* [WHAT YOU WILL DO]: This exercise calls for the records to be returned exactly, with images removed.

Segment Open

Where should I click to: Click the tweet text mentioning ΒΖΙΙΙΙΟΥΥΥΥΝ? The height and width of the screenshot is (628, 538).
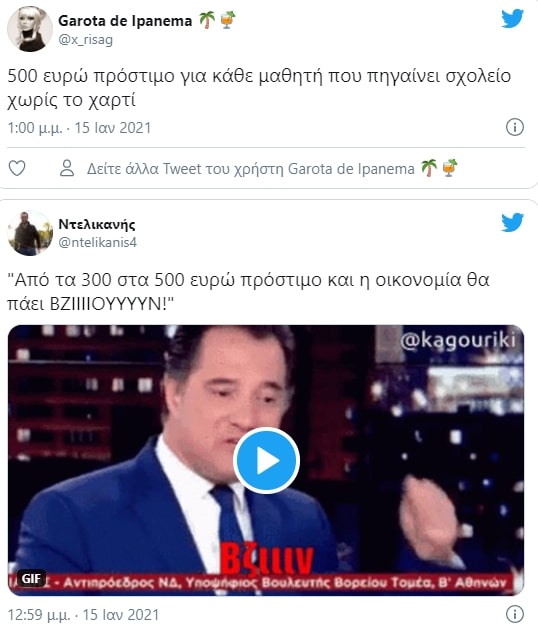tap(248, 292)
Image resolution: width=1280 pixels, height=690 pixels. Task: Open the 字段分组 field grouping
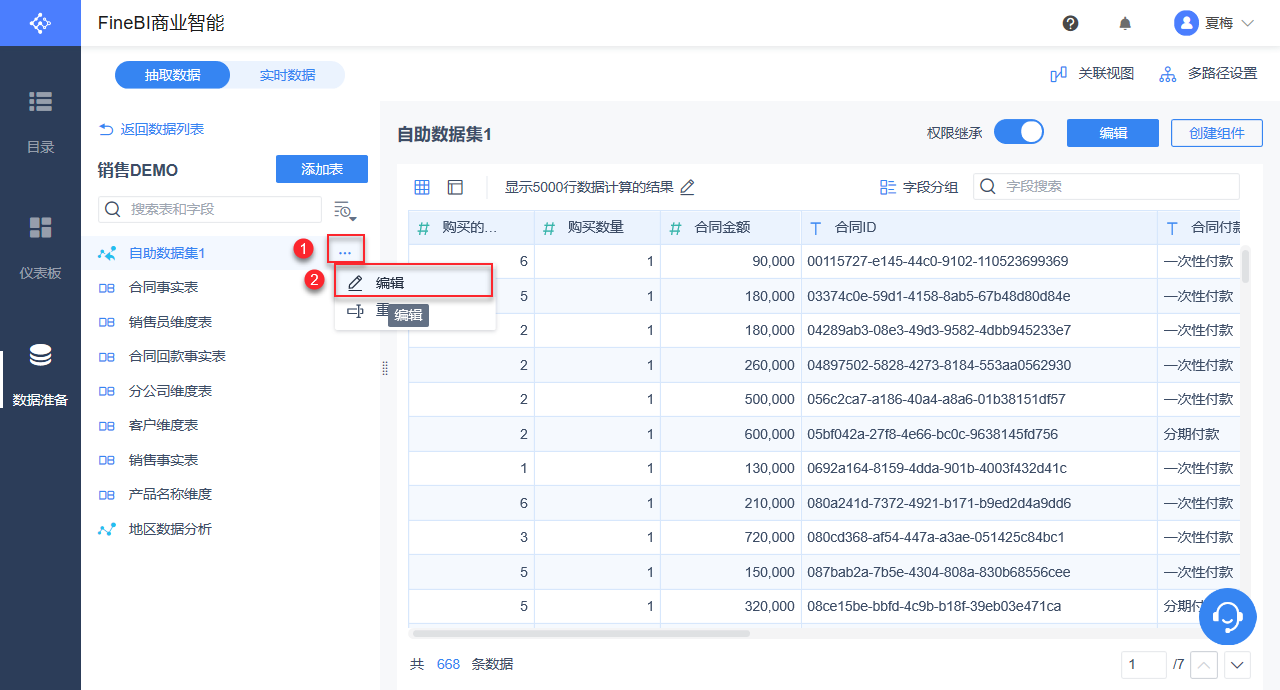[918, 187]
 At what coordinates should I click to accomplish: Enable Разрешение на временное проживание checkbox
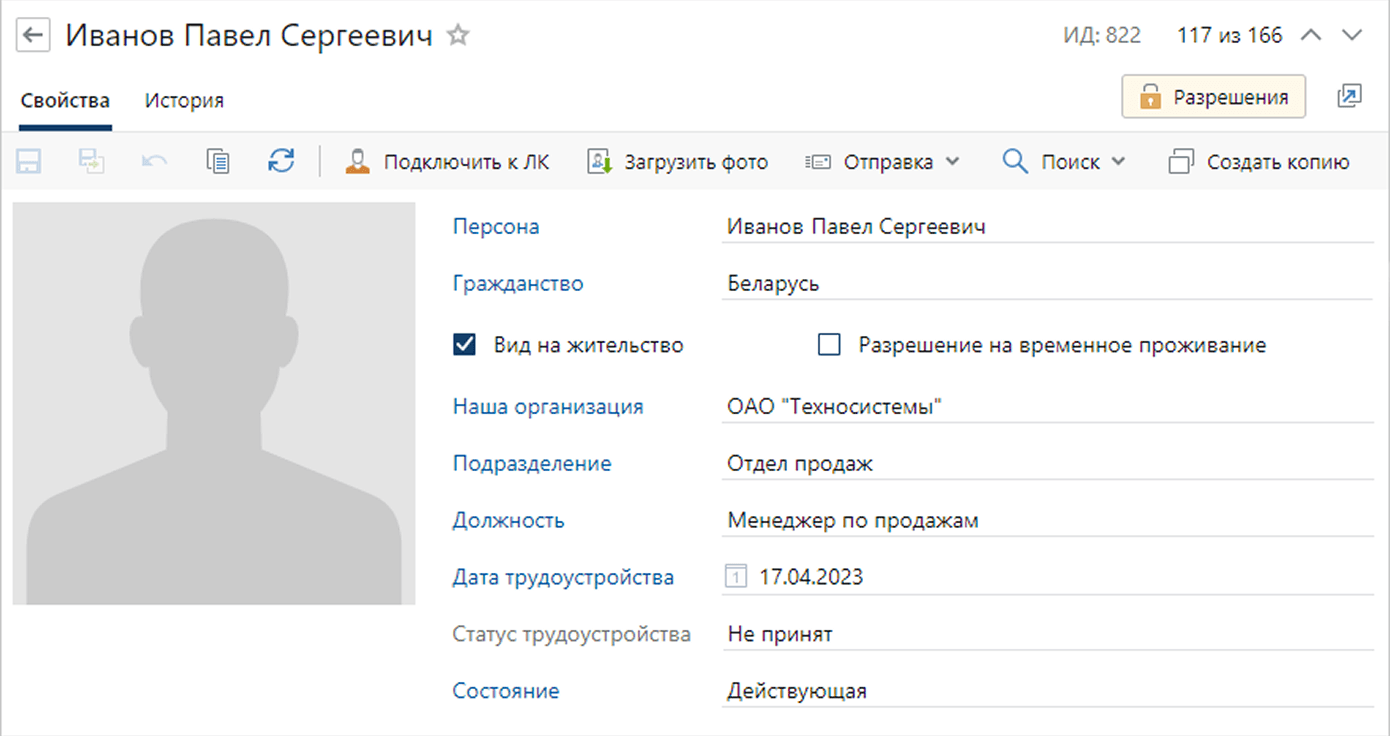[829, 345]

Segment Closed

* [ANSWER AREA]:
Where should I click to: Click the tweet text mentioning ΒΖΙΙΙΙΟΥΥΥΥΝ? The height and width of the screenshot is (628, 538).
tap(248, 292)
Image resolution: width=1280 pixels, height=690 pixels. Task: Open the 字段分组 field grouping
[918, 187]
 At what coordinates should I click to accomplish: Enable Разрешение на временное проживание checkbox
[829, 345]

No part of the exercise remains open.